[AIM]
Please return every line in the rows below that contains the string "screenshot".

#### DATA FOR THE TASK

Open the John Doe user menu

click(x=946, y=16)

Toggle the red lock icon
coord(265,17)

########
#### DATA FOR THE TASK

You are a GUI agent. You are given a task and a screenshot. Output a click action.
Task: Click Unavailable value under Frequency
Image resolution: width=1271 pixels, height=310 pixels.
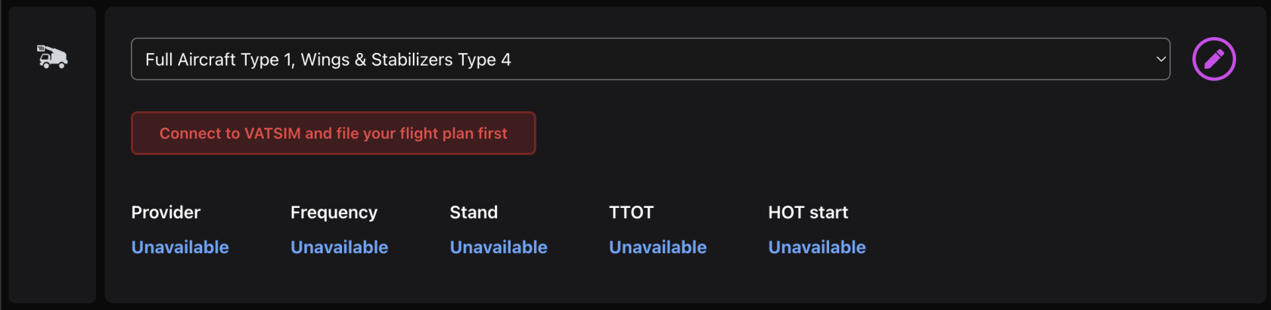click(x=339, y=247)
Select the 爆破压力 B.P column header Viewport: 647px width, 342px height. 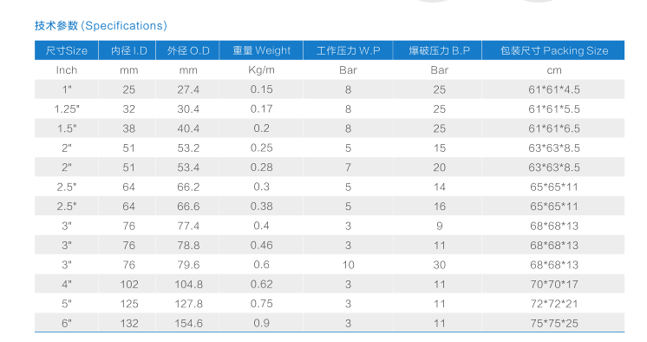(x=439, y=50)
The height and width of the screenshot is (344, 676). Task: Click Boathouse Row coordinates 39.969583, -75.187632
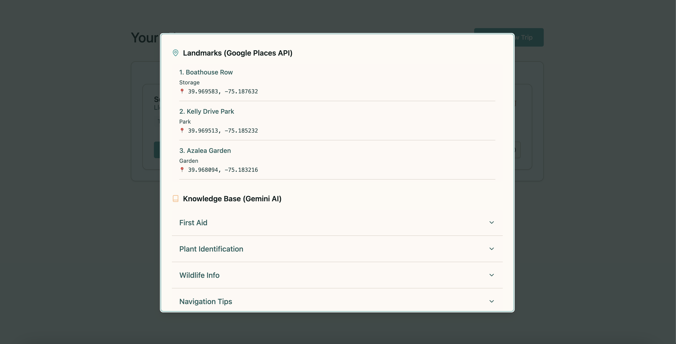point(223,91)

########

[WORKED SOLUTION]
You are a GUI agent. You are given a task and a screenshot. Output a click action.
The height and width of the screenshot is (344, 676). Task: Click Boathouse Row coordinates 39.969583, -75.187632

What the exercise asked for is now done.